───── Document segment ─────

The California coast has had a long and challenging relationship with oil, and last year’s Refugio Oil Spill added another anxious chapter to that history.

For more than 100 years, oil development has brought economic gains but has also threatened to exact an unacceptable ransom in return — threatening our pristine coastline, tourism-driven economy, marine sanctuaries and fisheries, and the very quality of life that sustains our communities.

The infamous 1969 Santa Barbara oil spill, the result of a blowout in an offshore ocean platform, still ranks as the third largest in U.S. history. Although it gave birth to the environmental movement, it remains one of oil development’s most significant cautionary tales.

Today, we are saddled with yet another oil legacy we would rather not have — old, abandoned “legacy” oil wells like the Becker Well. Dating back to the 1890s, it has been leaking oil onto Summerland Beach for decades, causing recent beach closures. There are an estimated 200 such wells in our area, and the oil companies that should have capped these wells are long out of business. This year, I’m authoring legislation to require the State Lands Commission to plug these old wells.

A year ago, we experienced the Refugio Oil Spill, when a severely corroded onshore pipeline ruptured, spilling thousands of gallons into the waters off Refugio State Beach. The spill, more modest in scope than the 1969 event, was nonetheless devastating, killing more than 200 birds and nearly 100 marine mammals and costing millions of dollars to our local economy. Key questions remain unanswered about the full extent of damage to our environment, ocean waters, and marine life.

But it renewed the distrust so many of us have long harbored for oil development and Big Oil, and stirred up justifiable anger toward the Texas company that operates the pipeline, Plains All-American.

It also left us with some key lessons.

We’re accustomed to thinking about offshore spills, but the Refugio Oil Spill forced us to reckon with the reality that spills can originate onshore and move into our ocean waters. Most significantly, it exposed serious gaps in federal, state, and county oversight of pipelines and the lack of key safety features on pipelines. The infamous Line 901, which was subject to federal oversight, went from slightly corroded to a rupture in the space of just two years, making it clear that greater oversight and inspection of our pipelines was critically needed. I authored a bill that was signed into law, Senate Bill 295, to ensure annual pipeline inspections by the State Fire Marshal for pipelines under state oversight. If and when Line 901 resumes operation, we must ensure that it falls under more appropriate and tighter state regulations and inspections. I also authored legislation to ensure better response to oil spills by requiring the state to investigate new technologies for cleanup.

───── Recorded information ─────

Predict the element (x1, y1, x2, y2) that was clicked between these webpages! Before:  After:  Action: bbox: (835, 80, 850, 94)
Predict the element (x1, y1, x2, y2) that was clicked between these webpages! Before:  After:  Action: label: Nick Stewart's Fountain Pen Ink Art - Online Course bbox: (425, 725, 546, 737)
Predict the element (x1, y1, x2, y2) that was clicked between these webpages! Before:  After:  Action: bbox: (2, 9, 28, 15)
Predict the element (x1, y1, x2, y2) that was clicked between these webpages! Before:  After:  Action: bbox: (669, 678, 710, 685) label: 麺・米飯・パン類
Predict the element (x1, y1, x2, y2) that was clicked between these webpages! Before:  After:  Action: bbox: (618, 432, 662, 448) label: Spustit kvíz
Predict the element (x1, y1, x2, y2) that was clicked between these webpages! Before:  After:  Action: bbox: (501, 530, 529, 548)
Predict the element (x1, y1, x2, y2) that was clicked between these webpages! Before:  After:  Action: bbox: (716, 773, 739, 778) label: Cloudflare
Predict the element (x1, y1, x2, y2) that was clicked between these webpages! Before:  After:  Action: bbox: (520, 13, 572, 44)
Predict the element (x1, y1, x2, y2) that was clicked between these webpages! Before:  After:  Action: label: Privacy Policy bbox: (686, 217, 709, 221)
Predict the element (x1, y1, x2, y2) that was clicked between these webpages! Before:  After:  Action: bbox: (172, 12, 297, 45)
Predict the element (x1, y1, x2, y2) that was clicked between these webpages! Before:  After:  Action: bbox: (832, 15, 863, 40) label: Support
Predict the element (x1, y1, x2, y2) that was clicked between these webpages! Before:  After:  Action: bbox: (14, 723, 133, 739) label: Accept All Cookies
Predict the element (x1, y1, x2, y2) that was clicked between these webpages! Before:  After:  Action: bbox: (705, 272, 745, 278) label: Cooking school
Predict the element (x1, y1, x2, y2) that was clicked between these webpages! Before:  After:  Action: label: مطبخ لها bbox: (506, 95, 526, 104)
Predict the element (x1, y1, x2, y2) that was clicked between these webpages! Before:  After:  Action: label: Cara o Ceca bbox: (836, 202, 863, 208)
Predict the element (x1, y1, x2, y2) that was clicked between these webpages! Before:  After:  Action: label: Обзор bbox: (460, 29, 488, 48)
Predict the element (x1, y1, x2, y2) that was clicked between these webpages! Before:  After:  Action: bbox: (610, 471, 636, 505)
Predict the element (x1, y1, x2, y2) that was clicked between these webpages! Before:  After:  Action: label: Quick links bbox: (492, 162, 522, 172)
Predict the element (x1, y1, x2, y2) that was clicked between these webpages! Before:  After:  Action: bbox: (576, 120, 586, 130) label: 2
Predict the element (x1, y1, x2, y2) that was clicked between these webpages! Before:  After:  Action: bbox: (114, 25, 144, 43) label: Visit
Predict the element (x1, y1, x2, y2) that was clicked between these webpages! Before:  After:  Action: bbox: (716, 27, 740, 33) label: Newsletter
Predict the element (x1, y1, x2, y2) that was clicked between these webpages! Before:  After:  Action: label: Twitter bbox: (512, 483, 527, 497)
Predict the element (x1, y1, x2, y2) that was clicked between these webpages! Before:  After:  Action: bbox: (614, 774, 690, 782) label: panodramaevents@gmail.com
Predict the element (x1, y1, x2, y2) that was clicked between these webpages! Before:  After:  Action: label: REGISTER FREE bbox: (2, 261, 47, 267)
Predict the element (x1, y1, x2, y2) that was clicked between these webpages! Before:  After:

─────

Activities:
1 – In the oil spill article, which bill requires the State Fire Marshal to inspect pipelines under state oversight every year?
2 – Please copy the stretch of the oil spill article from "Today, we are" through "these old wells.".
3 – Pick up the oil spill article after its last sentence and keep writing it.

Written answers:
1 – Senate Bill 295.

2 –
Today, we are saddled with yet another oil legacy we would rather not have — old, abandoned “legacy” oil wells like the Becker Well. Dating back to the 1890s, it has been leaking oil onto Summerland Beach for decades, causing recent beach closures. There are an estimated 200 such wells in our area, and the oil companies that should have capped these wells are long out of business. This year, I’m authoring legislation to require the State Lands Commission to plug these old wells.

3 –
But one year later, we cannot lose sight of what was also once again exposed by this spill: our toxic and unsustainable dependence on oil.

There’s nothing like seeing a half-mile slick of crude oil, oil-drenched birds, and a beach transformed into a cleanup site to drive the message home that petroleum exacts a price that is too steep to keep paying.

As long as we rely on oil, no law, regulation, valve, or inspection schedule will fully safeguard against the next spill. Oil is dirty, dangerous, and destructive. If we drill, there will be spills.

This year, California made significant progress toward more renewable energy and energy efficiency by passing Senate Bill 350. But Big Oil successfully beat back a provision of the legislation that would have cut our state’s petroleum use in half and continues to spend millions to influence policy decision-making every year.

The voices for a fossil fuel–free future need to grow louder and more insistent. As we mark a year since the Refugio Oil Spill and more than a century of uneasiness with oil development, our commitment to reducing our dependence on oil must remain strong.

Hannah-Beth Jackson represents the 19th Senate District, which includes all of Santa Barbara County and western Ventura County.